On September 25, 2021, the highly anticipated 6th "China Pharmaceutical Innovation and Investment Conference" was successfully held in Suzhou. The Global Premiere of Clinical Data Session (hereinafter referred to as the "Clinical Premiere Session"), as a star session of the conference, has been held for six consecutive years. Since its preparation, it has attracted widespread attention from all sectors, and it is often difficult to find a seat at the presentation site. This year, nine new drugs under research and on the market made stunning appearances, and the key clinical data of various phases were disclosed to the public for the first time. The projects covered the latest R&D progress of innovative drugs for diseases such as glioblastoma, nasopharyngeal carcinoma, infantile rotavirus infection, diabetes, and alopecia areata, receiving extensive attention and acclaim from professionals in the investment and pharmaceutical industries attending the conference. At this venture capital conference, our company reported on the discovery process of the target of CHA and the progress of the Phase I/II clinical trials for the treatment of recurrent glioblastoma.

Glioma is the most common primary malignant tumor of the central nervous system. Glioblastoma with a WHO grade of IV has the highest degree of malignancy and the worst prognosis, accounting for about 46% of all gliomas. According to literature reports, the median survival time of newly diagnosed glioblastoma patients is only 14.6 months, and that of patients with first recurrence of glioblastoma is only 7 - 9 months. The current standard treatment regimen is surgery + concurrent chemoradiotherapy after surgery + adjuvant chemotherapy with temozolomide. There is only one first-line treatment drug, temozolomide. Patients who are resistant to temozolomide or have tumor recurrence often face a dilemma of having no available drugs.
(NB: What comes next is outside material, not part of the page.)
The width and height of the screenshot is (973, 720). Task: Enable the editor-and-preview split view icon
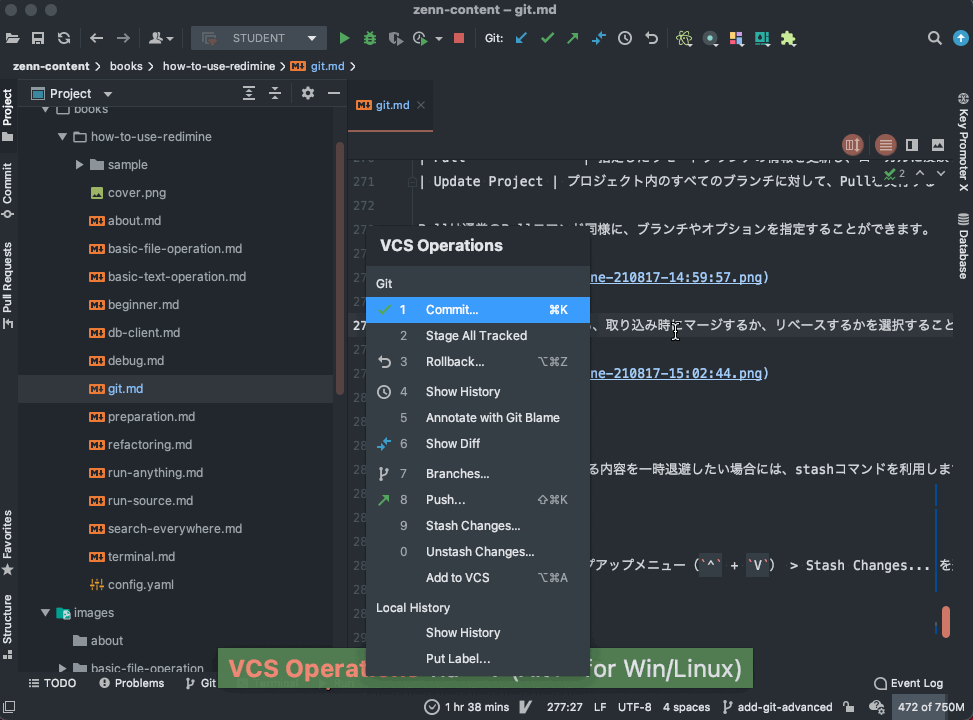point(911,144)
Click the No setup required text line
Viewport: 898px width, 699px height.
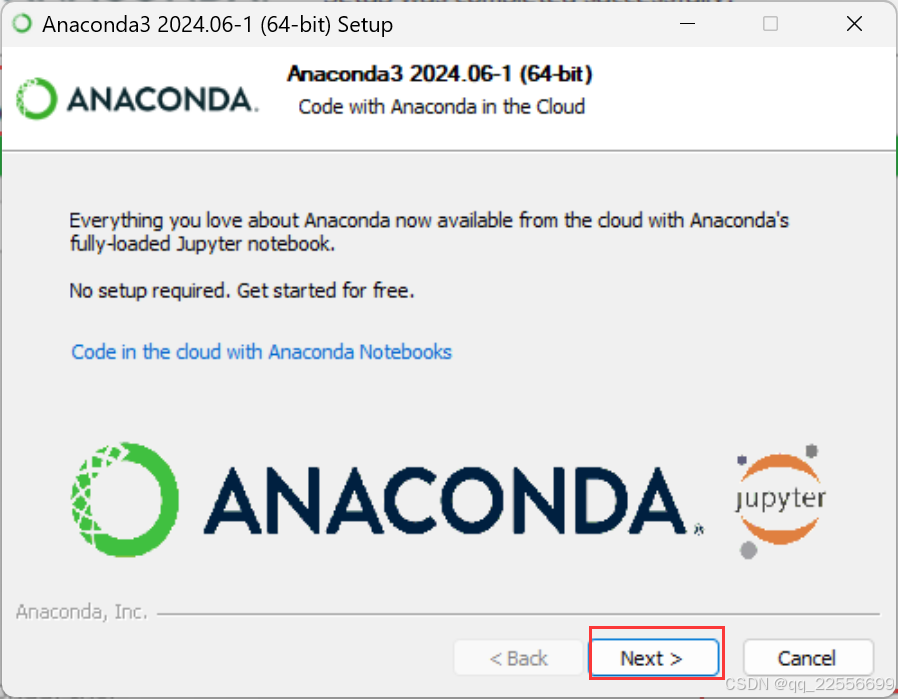(241, 290)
As a class of innovative drugs for the treatment of glioma, "CHA" has attracted widespread attention in the industry since its advent.

Presenter: Li Wenbin, Director of the Comprehensive Tumor Treatment Center of Beijing Tiantan Hospital Affiliated to Capital Medical University

Director Li Wenbin of the Comprehensive Tumor Treatment Center of Beijing Tiantan Hospital Affiliated to Capital Medical University presented the "Progress Report on Phase I/II Clinical Trials of CHA for Injection in the Treatment of Recurrent Glioblastoma". The Phase I trial showed that CHA has good safety, good tolerability and a high benefit rate. The follow-up results of the Phase I subjects showed that at a dose of 3mg/kg (n = 9), the median overall survival (OS) of the 9 patients after treatment was 21.3 months, which is much higher than the overall survival reported in the literature. In addition, Director Li also introduced the patient enrollment status, baseline characteristics of the subjects and some results of the Phase II clinical trial. Currently, 52 patients have been enrolled in the CHA group and 52 patients in the CCNU control group. The treatment efficacy (overall survival after treatment) of the subjects in both groups is far beyond the median survival of conventional treatment. The expected median OS of the subjects in the CHA group has shown a significant advantage compared with that of the CCNU control group. The results of the Phase II clinical trial indicate that: the survival time of the patients in the CHA group, including OS after diagnosis, OS after recurrence, OS after treatment and progression-free survival (PFS), are all non-inferior to those in the CCNU group, and many of these are longer than those in previous clinical studies. In addition, the adverse reactions in the CHA group are all induration at the injection site, and the incidence rate of severe adverse reactions is only 6%. However, 67% of the patients in the CCNU group have thrombocytopenia, 44% have leukopenia, and the incidence rate of severe adverse reactions reaches 50%. In conclusion, the treatment effect of CHA is satisfactory, and its safety and tolerability are relatively remarkable.